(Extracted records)
★ ★ ★

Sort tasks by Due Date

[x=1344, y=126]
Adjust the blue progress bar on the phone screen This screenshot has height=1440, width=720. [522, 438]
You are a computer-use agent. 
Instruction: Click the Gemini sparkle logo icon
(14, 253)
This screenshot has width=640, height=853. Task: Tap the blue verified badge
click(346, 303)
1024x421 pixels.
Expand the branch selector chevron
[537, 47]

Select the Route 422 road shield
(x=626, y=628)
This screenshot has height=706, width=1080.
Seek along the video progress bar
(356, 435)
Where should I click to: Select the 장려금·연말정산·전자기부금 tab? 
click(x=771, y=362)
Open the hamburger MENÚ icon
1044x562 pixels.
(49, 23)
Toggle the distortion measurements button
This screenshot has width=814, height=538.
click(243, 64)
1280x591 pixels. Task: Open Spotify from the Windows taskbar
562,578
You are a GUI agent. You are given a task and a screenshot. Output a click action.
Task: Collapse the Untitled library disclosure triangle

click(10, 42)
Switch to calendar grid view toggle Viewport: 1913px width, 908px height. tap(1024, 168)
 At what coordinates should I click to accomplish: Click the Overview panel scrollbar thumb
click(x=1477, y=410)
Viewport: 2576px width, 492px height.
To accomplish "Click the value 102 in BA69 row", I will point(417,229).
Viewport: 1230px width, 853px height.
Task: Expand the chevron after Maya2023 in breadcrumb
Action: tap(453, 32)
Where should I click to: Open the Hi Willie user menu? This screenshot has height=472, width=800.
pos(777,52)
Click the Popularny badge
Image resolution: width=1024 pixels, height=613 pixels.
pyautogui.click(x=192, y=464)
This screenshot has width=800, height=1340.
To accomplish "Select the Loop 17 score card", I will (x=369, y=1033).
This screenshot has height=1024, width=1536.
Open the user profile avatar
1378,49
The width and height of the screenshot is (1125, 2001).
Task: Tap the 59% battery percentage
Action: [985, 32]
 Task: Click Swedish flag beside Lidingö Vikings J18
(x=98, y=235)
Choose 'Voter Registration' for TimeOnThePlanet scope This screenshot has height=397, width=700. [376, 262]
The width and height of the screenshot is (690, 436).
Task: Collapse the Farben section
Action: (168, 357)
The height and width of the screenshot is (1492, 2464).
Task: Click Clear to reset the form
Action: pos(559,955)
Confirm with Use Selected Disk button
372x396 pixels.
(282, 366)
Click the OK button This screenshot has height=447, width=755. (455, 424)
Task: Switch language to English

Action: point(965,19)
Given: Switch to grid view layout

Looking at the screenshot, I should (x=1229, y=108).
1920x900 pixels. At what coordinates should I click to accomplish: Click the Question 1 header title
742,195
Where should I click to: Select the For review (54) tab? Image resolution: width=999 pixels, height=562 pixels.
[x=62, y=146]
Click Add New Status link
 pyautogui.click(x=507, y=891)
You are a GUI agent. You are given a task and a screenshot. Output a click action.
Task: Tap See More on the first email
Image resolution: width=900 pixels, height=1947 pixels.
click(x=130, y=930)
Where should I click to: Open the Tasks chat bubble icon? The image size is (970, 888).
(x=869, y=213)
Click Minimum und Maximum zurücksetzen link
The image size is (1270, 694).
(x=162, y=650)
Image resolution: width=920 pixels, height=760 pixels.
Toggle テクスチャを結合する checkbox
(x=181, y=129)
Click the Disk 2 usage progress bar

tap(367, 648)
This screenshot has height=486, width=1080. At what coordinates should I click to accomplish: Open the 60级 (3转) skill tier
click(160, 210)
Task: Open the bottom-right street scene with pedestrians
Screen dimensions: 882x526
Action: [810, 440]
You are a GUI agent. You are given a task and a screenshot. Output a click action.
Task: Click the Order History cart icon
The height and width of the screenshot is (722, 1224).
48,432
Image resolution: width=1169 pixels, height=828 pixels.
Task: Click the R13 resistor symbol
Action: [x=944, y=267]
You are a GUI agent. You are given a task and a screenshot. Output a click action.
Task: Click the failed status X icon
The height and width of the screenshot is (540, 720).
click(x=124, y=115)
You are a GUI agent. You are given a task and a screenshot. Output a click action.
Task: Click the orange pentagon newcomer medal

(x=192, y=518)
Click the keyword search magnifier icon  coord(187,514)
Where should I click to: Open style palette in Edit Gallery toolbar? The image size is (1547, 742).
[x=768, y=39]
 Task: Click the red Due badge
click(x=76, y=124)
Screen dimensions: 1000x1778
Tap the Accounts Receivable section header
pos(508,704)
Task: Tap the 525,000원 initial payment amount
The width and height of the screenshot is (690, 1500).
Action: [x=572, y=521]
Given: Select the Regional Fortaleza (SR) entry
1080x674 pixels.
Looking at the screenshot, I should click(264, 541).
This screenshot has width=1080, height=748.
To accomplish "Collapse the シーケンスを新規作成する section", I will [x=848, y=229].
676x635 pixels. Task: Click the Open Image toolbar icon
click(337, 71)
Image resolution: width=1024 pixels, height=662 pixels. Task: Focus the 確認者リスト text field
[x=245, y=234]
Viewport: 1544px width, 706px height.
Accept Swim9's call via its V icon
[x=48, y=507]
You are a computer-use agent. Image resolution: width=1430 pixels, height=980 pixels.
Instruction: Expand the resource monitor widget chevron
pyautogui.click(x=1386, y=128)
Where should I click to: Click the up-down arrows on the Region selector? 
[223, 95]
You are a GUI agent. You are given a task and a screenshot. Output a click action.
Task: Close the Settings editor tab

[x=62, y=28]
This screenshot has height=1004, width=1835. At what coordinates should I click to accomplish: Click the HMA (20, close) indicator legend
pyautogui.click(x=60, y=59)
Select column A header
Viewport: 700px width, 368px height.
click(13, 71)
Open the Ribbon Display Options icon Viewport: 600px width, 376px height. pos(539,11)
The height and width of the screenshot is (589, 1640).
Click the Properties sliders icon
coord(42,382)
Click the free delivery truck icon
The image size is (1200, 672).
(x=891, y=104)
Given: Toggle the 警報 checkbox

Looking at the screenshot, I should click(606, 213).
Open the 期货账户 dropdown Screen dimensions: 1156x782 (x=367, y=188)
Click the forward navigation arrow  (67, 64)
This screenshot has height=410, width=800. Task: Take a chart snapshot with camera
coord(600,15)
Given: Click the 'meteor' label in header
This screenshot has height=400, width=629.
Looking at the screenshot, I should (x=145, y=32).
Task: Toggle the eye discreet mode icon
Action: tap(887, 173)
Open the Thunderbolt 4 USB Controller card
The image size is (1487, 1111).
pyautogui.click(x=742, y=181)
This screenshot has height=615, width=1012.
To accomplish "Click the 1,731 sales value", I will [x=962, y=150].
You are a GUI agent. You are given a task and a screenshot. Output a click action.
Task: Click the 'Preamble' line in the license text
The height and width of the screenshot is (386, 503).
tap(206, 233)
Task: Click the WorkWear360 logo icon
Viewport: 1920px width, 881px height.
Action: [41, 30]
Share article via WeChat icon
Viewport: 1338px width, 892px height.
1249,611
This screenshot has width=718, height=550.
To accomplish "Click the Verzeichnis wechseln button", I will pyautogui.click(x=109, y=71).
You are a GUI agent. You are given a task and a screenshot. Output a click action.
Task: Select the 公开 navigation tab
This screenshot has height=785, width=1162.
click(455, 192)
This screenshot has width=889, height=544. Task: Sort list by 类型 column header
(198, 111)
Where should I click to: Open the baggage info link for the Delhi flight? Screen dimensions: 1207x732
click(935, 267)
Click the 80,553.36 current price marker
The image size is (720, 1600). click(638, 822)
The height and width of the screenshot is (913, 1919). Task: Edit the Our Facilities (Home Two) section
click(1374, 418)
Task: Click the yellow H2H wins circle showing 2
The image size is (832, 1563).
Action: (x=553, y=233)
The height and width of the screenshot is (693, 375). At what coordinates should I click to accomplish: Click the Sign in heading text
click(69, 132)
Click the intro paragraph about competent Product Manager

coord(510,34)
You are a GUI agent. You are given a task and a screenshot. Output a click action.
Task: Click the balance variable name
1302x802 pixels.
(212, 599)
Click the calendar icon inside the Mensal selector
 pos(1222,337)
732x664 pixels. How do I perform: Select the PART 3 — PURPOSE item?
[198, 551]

★ ★ ★

- _EXERCISE PROMPT_: Every line from the line containing "Given: Select the" through the line containing "Viewport: 1544px width, 706px height." in the records above must be retyped exactly. Leave out the rest.

- _TASK SOLUTION_:
Given: Select the Regional Fortaleza (SR) entry
1080x674 pixels.
Looking at the screenshot, I should click(264, 541).
This screenshot has width=1080, height=748.
To accomplish "Collapse the シーケンスを新規作成する section", I will [x=848, y=229].
676x635 pixels. Task: Click the Open Image toolbar icon
click(337, 71)
Image resolution: width=1024 pixels, height=662 pixels. Task: Focus the 確認者リスト text field
[x=245, y=234]
Viewport: 1544px width, 706px height.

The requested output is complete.